Gli scienziati hanno utilizzato misure oggettive del sonno per dimostrare, per la prima volta, che un componente della cannabis, noto come cannabinolo o CBN, migliora il sonno nei ratti. “Per decenni, il folklore sulla cannabis ha suggerito che la cannabis invecchiata rende i consumatori assonnati attraverso l’accumulo di CBN, tuttavia, non c’erano prove convincenti a riguardo”, ha affermato l’autore principale dello studio Jonathan Arnold dell’Università di Sydney. Il nostro studio fornisce la prima prova oggettiva che il CBN aumenta il sonno, almeno nei ratti, modificando l’architettura del sonno in modo benefico“.

Il CBN è il prodotto finale del principale costituente inebriante della cannabis, il delta-9-tetraidrocannabinolo o THC. Con il passare del tempo, il THC si converte in CBN e la cannabis più vecchia contiene livelli più elevati di questo composto. (…) Negli Stati Uniti, i prodotti a base di CBN altamente purificato sono già venduti come sonniferi, nonostante finora ci siano state poche prove scientifiche di qualità a supporto di questa ipotesi.

Nel nuovo studio, i ricercatori hanno testato gli effetti del CBN purificato sul sonno nei ratti. Hanno utilizzato una tecnologia avanzata di monitoraggio della salute per ottenere informazioni sui modelli di sonno dei ratti, tra cui la quantità di fasi del sonno come REM e NREM. La fase NREM è uno stato di sonno profondo che favorisce il recupero fisico e rafforza la memoria, mentre la fase REM è legata ai sogni e all’elaborazione delle emozioni.

È stato scoperto che il CBN aumenta sia il sonno NREM che quello REM, portando ad un aumento del tempo totale di sonno, con un effetto paragonabile al noto farmaco per il sonno zolpidem“, ha spiegato il dott. Arnold. Inoltre, il CBN non ha avuto effetti inebrianti sui ratti, a differenza della sua molecola originaria, il THC, che è noto per attivare le molecole cannabinoidi CB1 del cervello. 

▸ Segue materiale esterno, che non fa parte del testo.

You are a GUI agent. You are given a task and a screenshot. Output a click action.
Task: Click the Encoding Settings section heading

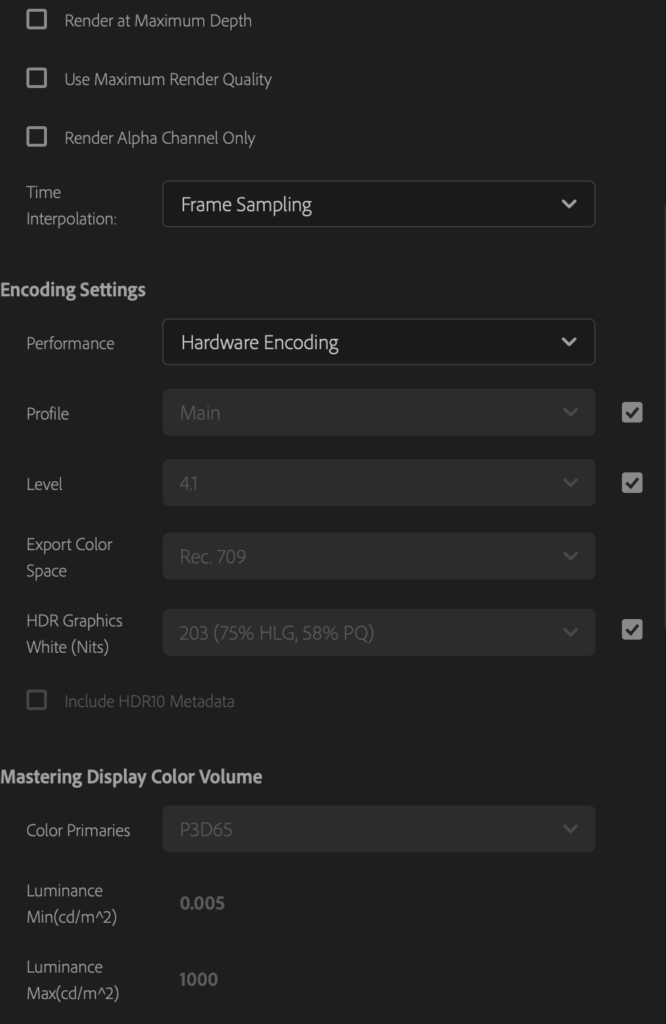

I ricercatori hanno scoperto che una molecola chiamata 11-OH CBN, formata nell’organismo dal metabolismo del CBN, agisce sulle aree cerebrali correlate al sonno. “Questo fornisce la prima prova che il CBN aumenta effettivamente il sonno utilizzando misure oggettive del sonno. È stata una sorpresa scoprire che il metabolismo del CBN nel corpo può produrre un effetto molto maggiore sui recettori dei cannabinoidi CB1 rispetto alla molecola madre CBN, che ha un’attività molto più limitata”, ha affermato il dott. Arnold.

“Mentre lo studio incoraggia un ulteriore sviluppo dei cannabinoidi per il sonno, sottolinea anche la necessità di un approccio sfumato che tenga conto della ristretta finestra di dosaggio per gli effetti pro-sonno”, hanno scritto gli scienziati nello studio. Si augurano che ulteriori ricerche convalidino questi risultati sugli esseri umani.

La nostra ricerca incoraggia ulteriori ricerche di base e cliniche sul CBN come nuova strategia di trattamento per i disturbi del sonno, tra cui l’insonnia“, ha affermato Iain McGregor, un altro autore dello studio. “Il nostro studio clinico ha somministrato CBN solo in un’unica occasione. Uno studio su scala più ampia, che includa dosi ripetute, è il passo logico successivo“.